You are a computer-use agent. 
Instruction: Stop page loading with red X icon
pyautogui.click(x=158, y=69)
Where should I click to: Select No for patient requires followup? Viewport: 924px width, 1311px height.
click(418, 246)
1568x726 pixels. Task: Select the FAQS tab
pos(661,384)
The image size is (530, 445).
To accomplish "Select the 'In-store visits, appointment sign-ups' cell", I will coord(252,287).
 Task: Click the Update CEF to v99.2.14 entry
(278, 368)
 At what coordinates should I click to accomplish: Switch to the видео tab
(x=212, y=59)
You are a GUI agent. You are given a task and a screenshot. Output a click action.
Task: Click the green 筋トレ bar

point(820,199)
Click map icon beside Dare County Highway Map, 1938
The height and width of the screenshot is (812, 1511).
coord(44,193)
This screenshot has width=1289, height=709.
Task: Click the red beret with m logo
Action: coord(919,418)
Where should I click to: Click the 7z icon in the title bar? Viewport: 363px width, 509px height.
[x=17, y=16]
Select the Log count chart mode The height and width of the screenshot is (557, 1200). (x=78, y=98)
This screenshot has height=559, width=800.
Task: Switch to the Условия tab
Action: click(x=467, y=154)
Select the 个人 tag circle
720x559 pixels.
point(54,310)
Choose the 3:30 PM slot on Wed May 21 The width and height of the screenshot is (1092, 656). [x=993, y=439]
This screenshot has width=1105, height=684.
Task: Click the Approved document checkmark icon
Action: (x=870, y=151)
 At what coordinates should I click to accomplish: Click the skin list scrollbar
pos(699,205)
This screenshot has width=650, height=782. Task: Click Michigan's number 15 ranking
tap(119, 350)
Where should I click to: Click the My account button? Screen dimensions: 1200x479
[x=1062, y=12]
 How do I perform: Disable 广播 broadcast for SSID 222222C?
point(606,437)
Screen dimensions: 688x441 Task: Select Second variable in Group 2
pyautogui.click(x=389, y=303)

**WHAT YOU ARE ASKED TO DO:**
Scan the entries above for the string "agent" and copy each line that contains it.

**RESULT OF THIS EXERCISE:**
You are a computer-use agent. 
You are a GUI agent. You are given a task and a screenshot. Output a click action.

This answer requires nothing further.